═══ INFORMATION SUPPLIED

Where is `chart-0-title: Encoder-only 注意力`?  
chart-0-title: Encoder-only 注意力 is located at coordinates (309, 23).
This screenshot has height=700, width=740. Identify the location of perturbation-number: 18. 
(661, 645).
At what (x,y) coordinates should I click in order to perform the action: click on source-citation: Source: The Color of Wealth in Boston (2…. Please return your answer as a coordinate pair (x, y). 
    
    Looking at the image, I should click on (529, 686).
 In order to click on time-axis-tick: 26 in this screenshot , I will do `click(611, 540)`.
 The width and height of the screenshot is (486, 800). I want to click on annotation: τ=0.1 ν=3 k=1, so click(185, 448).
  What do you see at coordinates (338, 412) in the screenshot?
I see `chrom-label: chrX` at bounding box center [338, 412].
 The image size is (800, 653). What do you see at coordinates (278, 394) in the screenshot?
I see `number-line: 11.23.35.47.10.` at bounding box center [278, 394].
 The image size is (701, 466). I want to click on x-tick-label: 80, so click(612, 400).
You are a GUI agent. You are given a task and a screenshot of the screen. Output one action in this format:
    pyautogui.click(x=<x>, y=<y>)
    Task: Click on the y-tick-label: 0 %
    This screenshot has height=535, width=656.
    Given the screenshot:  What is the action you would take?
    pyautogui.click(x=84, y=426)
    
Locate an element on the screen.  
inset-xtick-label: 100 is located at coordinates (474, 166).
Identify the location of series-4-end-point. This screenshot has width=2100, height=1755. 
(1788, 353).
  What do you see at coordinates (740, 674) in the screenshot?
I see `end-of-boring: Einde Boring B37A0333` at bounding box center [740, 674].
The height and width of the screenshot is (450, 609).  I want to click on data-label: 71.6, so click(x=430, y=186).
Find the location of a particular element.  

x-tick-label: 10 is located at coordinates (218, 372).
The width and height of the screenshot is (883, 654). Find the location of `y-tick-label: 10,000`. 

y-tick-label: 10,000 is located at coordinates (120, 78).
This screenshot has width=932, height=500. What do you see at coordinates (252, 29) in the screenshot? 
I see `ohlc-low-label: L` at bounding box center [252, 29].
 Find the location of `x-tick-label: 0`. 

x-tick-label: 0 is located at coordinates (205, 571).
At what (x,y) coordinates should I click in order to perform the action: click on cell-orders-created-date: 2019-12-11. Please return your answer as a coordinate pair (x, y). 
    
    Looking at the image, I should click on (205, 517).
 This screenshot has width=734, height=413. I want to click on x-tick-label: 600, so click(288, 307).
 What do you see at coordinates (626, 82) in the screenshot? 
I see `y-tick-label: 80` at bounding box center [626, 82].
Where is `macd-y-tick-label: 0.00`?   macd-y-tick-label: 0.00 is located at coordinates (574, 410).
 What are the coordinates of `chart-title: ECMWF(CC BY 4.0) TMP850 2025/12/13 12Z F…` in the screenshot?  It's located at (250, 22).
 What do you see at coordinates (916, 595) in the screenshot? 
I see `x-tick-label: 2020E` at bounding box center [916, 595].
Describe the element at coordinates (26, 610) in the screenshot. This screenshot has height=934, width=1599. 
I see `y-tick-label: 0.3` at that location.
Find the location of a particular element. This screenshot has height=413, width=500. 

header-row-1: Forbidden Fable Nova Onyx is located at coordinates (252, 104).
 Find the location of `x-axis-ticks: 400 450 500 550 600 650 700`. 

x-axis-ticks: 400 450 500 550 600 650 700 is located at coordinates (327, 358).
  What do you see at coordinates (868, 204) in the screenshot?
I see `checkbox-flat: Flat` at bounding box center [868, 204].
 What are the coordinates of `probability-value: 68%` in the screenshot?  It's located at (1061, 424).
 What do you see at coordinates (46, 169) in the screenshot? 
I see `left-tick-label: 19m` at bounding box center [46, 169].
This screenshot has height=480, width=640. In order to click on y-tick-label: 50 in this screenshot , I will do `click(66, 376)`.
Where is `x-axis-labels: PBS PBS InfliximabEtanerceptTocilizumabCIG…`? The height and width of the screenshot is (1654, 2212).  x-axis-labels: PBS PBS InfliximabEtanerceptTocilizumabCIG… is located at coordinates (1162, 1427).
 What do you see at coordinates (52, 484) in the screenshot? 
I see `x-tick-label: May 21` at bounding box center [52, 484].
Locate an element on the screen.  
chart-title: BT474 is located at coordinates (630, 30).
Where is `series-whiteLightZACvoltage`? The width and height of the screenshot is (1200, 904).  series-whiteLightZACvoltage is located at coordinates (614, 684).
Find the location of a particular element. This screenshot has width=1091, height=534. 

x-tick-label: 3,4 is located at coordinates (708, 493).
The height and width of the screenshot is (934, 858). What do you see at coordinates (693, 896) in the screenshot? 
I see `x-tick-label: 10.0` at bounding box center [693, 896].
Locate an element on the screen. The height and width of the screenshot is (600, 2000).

══════

## TASK TO CARRY OUT
Select every line of the entries above that contains the word "Identify".

## ANSWER FOR THE TASK
This screenshot has height=700, width=740. Identify the location of perturbation-number: 18. 
Identify the location of series-4-end-point. This screenshot has width=2100, height=1755. 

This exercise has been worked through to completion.